EXERCISE AIM
Copy the listing word for word, starting with the line containing "The width and height of the screenshot is (1512, 801)." and continuing through the line containing "center [155, 36].", both included.

# start of DATA SUPPLIED

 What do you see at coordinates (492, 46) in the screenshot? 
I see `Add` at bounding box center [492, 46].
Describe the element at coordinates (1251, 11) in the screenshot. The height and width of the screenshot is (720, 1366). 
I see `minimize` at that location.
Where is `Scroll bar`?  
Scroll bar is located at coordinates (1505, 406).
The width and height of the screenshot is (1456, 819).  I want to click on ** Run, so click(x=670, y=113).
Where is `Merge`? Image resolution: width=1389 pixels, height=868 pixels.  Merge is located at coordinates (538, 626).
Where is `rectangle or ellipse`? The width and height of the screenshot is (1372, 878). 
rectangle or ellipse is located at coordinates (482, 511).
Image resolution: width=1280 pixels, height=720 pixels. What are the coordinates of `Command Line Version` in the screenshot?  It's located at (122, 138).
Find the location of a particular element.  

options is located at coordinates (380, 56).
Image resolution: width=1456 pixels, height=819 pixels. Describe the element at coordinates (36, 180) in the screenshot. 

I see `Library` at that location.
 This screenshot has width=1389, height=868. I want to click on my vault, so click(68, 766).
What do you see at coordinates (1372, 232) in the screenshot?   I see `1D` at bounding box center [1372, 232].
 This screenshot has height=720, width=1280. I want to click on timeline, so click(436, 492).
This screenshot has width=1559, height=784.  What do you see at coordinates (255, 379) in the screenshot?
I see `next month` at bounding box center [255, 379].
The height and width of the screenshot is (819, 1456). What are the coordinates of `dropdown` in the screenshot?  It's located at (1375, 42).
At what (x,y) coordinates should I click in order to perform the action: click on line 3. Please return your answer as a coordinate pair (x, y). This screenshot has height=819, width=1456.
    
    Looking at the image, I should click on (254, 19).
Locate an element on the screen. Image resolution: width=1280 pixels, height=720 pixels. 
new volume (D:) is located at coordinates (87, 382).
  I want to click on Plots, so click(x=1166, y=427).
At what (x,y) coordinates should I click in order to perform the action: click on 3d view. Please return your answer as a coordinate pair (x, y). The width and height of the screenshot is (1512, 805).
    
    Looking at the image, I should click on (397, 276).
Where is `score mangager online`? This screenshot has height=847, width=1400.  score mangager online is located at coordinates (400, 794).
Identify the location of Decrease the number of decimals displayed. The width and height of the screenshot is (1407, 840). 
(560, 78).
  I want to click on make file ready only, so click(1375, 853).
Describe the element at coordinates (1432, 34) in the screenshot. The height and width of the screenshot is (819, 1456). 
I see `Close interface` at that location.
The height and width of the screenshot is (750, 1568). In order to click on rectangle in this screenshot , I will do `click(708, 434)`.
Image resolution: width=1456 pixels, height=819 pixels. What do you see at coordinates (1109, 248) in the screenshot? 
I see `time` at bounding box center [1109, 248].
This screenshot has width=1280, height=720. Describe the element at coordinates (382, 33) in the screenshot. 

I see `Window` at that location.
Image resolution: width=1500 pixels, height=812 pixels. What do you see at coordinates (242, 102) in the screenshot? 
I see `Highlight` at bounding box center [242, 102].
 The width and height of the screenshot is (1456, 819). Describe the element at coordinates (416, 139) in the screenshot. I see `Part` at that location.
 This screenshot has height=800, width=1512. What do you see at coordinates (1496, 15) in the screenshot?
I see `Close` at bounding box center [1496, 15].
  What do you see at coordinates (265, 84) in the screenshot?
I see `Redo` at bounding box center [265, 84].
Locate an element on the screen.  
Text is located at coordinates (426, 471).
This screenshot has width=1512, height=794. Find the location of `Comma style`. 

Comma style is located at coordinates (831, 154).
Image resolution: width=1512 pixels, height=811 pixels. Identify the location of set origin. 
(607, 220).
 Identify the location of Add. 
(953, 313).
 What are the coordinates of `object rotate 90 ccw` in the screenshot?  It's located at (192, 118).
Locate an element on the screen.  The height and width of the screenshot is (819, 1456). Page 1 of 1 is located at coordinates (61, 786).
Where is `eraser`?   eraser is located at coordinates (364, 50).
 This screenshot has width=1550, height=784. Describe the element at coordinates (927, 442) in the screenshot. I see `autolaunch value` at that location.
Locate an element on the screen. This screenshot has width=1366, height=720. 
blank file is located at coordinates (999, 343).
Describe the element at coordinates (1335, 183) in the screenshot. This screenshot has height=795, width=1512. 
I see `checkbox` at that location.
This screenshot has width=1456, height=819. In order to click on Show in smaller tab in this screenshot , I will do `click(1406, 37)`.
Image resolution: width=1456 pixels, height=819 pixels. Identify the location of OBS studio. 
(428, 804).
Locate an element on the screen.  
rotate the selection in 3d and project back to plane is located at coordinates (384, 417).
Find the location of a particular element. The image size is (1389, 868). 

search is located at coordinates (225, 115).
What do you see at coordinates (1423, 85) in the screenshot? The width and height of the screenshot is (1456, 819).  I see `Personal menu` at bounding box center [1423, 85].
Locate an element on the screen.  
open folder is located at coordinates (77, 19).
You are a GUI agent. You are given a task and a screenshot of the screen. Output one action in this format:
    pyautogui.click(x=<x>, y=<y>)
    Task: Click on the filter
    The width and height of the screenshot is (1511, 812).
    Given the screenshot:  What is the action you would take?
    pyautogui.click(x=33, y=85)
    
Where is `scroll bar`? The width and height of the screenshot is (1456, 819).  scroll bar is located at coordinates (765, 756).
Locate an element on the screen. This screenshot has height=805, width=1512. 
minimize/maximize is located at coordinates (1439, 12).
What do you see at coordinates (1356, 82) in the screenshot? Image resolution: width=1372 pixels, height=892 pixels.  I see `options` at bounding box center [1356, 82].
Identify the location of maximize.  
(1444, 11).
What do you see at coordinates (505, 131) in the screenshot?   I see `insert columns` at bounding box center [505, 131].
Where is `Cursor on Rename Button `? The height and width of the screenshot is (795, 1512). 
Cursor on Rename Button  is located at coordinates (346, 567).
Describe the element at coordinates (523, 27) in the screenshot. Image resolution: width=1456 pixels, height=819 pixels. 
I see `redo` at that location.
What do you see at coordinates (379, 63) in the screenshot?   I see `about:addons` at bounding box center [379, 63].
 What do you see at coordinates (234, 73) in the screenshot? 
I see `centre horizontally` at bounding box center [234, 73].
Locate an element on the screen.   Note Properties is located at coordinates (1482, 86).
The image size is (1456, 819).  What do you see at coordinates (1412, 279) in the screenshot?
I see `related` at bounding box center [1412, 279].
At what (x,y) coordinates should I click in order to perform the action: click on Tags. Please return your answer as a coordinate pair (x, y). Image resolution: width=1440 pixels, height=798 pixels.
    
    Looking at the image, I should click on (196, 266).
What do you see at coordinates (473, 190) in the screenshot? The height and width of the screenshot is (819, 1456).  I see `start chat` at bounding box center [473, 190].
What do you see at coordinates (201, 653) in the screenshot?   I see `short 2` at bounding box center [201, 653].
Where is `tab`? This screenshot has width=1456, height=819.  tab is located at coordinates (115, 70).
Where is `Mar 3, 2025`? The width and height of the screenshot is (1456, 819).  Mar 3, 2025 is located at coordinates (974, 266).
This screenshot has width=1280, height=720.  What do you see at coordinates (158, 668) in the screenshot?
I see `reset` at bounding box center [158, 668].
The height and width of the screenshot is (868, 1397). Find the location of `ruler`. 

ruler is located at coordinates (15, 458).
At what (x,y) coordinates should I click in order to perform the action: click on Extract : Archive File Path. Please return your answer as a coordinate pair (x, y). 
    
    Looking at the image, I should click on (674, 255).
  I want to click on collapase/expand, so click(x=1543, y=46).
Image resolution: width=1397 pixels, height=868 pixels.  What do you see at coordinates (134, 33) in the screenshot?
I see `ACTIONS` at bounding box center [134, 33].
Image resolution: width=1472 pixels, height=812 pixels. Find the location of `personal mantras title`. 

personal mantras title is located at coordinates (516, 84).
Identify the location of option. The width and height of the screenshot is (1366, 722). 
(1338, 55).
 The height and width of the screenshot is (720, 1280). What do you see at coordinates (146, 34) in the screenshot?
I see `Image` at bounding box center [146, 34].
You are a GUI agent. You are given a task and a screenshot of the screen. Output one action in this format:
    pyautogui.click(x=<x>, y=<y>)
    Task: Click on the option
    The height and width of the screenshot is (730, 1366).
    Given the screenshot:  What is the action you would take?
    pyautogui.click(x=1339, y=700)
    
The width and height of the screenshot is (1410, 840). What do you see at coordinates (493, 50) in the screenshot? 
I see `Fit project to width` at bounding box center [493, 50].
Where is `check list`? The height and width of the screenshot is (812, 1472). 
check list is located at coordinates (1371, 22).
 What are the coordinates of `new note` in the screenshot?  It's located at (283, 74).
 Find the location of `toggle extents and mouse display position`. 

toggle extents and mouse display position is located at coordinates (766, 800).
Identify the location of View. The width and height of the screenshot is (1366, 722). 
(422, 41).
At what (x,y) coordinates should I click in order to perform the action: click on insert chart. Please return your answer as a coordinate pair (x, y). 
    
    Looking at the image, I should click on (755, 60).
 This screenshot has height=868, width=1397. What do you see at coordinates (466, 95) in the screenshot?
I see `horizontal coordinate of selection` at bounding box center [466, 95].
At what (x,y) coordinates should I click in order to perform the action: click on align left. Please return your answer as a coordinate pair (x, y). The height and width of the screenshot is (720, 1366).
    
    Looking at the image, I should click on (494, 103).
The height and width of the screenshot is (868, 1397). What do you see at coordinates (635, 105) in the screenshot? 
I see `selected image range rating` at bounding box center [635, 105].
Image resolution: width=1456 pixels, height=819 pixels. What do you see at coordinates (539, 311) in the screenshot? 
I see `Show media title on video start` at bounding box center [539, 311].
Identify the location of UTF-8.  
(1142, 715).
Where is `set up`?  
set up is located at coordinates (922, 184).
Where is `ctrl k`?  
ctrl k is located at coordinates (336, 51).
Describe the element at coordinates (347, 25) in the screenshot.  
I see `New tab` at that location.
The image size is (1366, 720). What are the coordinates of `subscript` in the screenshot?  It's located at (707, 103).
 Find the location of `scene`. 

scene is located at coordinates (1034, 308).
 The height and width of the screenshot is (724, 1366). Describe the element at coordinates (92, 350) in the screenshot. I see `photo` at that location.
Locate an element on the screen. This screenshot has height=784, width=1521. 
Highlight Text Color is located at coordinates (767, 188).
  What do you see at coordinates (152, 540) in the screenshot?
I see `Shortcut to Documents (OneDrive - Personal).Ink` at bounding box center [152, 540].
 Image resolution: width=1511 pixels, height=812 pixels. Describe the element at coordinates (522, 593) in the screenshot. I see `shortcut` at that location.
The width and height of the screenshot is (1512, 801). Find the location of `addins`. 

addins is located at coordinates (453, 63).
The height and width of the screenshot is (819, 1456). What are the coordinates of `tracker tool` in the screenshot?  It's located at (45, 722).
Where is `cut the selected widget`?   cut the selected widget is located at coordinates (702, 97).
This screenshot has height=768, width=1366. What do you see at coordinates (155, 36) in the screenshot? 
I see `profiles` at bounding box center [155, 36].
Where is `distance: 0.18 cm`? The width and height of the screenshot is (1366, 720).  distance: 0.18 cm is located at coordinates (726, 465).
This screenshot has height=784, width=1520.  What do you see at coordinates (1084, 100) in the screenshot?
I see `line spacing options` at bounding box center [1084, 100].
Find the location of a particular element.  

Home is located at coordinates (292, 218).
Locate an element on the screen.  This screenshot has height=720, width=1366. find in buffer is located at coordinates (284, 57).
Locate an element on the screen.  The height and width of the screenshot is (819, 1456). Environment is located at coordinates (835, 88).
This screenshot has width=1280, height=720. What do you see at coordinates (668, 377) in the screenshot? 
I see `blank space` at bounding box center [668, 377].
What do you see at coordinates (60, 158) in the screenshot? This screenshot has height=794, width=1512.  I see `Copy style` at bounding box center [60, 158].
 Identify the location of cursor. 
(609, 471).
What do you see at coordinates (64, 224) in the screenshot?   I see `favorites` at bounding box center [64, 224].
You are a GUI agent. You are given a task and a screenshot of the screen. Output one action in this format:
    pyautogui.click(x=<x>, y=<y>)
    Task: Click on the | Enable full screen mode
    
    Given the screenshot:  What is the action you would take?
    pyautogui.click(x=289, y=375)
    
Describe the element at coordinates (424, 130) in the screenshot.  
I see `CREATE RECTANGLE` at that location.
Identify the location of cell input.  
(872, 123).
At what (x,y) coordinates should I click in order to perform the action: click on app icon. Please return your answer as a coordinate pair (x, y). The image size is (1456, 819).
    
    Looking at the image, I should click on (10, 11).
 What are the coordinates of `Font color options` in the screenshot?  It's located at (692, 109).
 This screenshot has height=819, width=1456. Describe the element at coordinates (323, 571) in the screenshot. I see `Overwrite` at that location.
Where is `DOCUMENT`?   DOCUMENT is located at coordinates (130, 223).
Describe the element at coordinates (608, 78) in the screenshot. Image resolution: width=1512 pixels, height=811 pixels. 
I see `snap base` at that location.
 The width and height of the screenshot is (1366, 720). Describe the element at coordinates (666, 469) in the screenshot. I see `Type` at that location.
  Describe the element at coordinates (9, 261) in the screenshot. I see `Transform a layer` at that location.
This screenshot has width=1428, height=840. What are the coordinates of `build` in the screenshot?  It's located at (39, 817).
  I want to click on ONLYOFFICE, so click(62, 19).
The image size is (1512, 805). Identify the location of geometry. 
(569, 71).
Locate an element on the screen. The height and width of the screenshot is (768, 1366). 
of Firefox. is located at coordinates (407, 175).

# end of DATA SUPPLIED

SOLUTION FOR THIS EXERCISE
The width and height of the screenshot is (1512, 801). Find the location of `addins`. 

addins is located at coordinates (453, 63).
The height and width of the screenshot is (819, 1456). What are the coordinates of `tracker tool` in the screenshot?  It's located at (45, 722).
Where is `cut the selected widget`?   cut the selected widget is located at coordinates (702, 97).
This screenshot has height=768, width=1366. What do you see at coordinates (155, 36) in the screenshot? 
I see `profiles` at bounding box center [155, 36].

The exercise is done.